*Tâches à réaliser*:
1 - Recopiez à l'identique le passage de l'entretien avec Quentin Dupieux qui va de « - Rencontre avec » à « (© Philippe Lebruman) ».
2 - Prolongez l'entretien avec Quentin Dupieux à partir de sa dernière phrase.

+++ Extrait proposé +++

Quentin Dupieux • Réalisateur de L’Accident de piano

"J’ai l’impression que c’est la première fois que l’absurdité de mon film correspond à celle de la réalité, sans décalage"

par 

- Rencontre avec le cinéaste français à l’occasion de la sortie de son quatorzième long métrage, satire grinçante de l’ère des créateurs de contenus

Quentin Dupieux • Réalisateur de L’Accident de piano
(© Philippe Lebruman)

Fidèle à son rythme de croisière effréné, Quentin Dupieux sort ce 2 juillet en France avec Diaphana (le 9 juillet en Belgique) son nouveau long métrage, L’Accident de piano [+lire aussi :
critique
bande-annonce
interview : Quentin Dupieux
fiche film
]
, l’histoire d’une créatrice de contenus interprétée par Adèle Exarchopoulos qui étant né avec une insensibilité congénitale à la douleur, en profite pour tourner de brèves vidéos où elle fait subir à son corps les pires sévices, des publications qui vont faire d’elle une star. Mais un accident vient remettre en cause tout à la fois son énigmatique silence médiatique, et le sens de sa pratique.

Cineuropa : Si vous deviez présenter le film en quelques mots ?

+++ Informations fournies +++

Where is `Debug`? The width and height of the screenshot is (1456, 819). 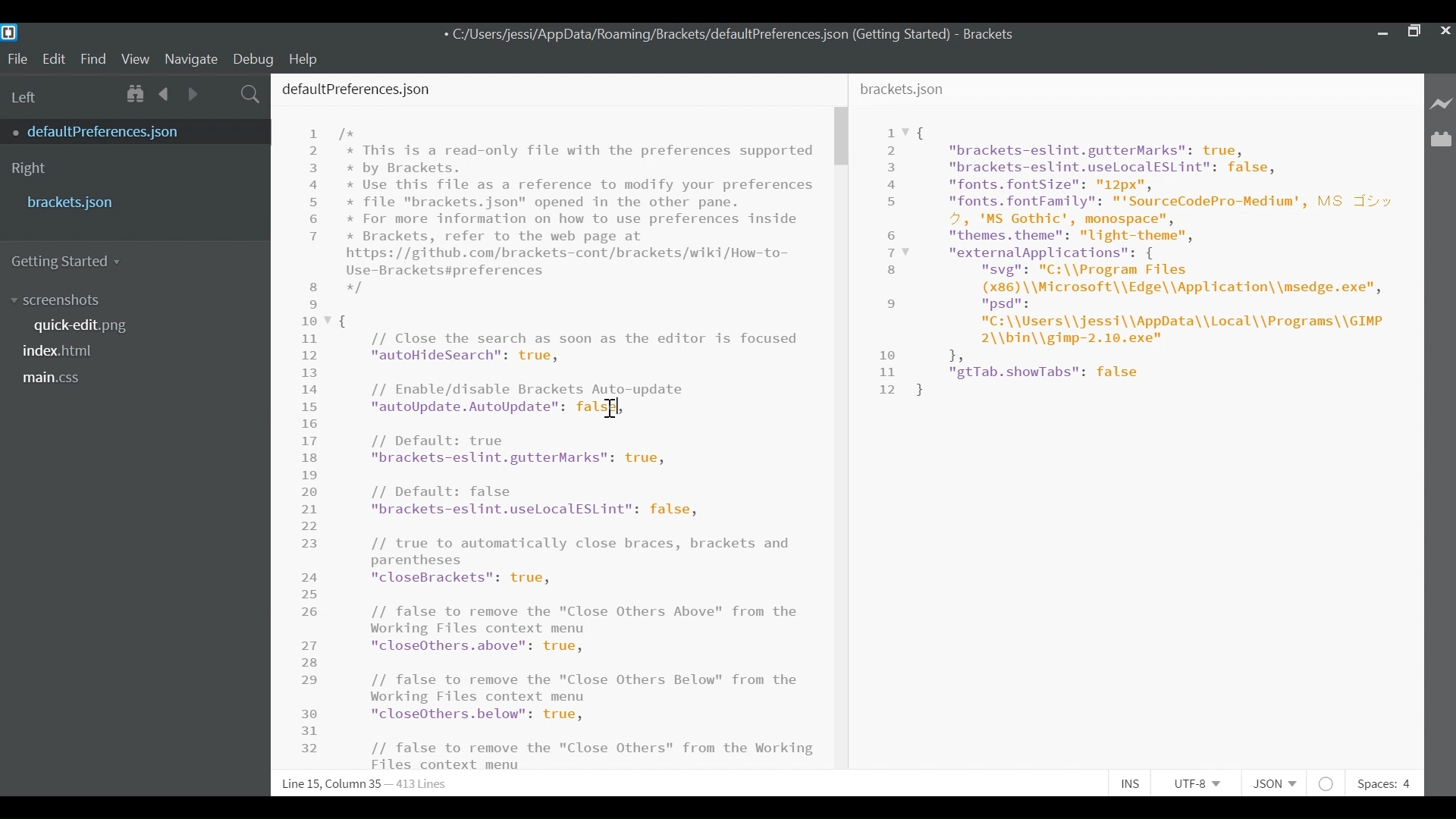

+++

*Réponses rédigées*:
1 -
- Rencontre avec le cinéaste français à l’occasion de la sortie de son quatorzième long métrage, satire grinçante de l’ère des créateurs de contenus

Quentin Dupieux • Réalisateur de L’Accident de piano
(© Philippe Lebruman)

2 -
Quentin Dupieux :
Pour moi, c’est une photographie de la folie digitale dans laquelle nous vivons tous. J’insiste sur le terme photographie, plus qu’un point de vue, je n’ai pas envie de critiquer spécialement les réseaux sociaux et les gens qui les utilisent.

C’est une photographie à l’instant T, mais inscrite dans l’historicité du web et de la création de contenus, qui ne s’appelait pas encore comme çà à l’époque de Jackass que vous citez, par exemple.
Je ne cite pas Jackass par hasard, pour moi, c’était la première fois qu’on fabriquait des images assez pauvres, avec des caméras non professionnelles, et que c’était diffusé sur des chaines câblées qui normalement montraient des clips, des émissions hyper léchées. Même si par la suite, ces contenus ont été plus produits eux aussi avec la réussite et le succès. Au début, c’était des gamins qui faisaient les cons avec des caméscopes. Et le fait qu’un produit aussi pauvre soit excitant, ça a ouvert beaucoup de portes, et j’y vois une continuité avec ce qui se passe aujourd’hui. On peut rapprochait tout ça de ce que fait Magaloche. Attention, ce sont des choses que j’ai consommées et que j’aime beaucoup, je trouvais ça très drôle et bienvenu dans un monde où tout était surproduit. Le homemade faisait du bien, à l’époque.

C’est un contenu très pauvre, mais très démocratique.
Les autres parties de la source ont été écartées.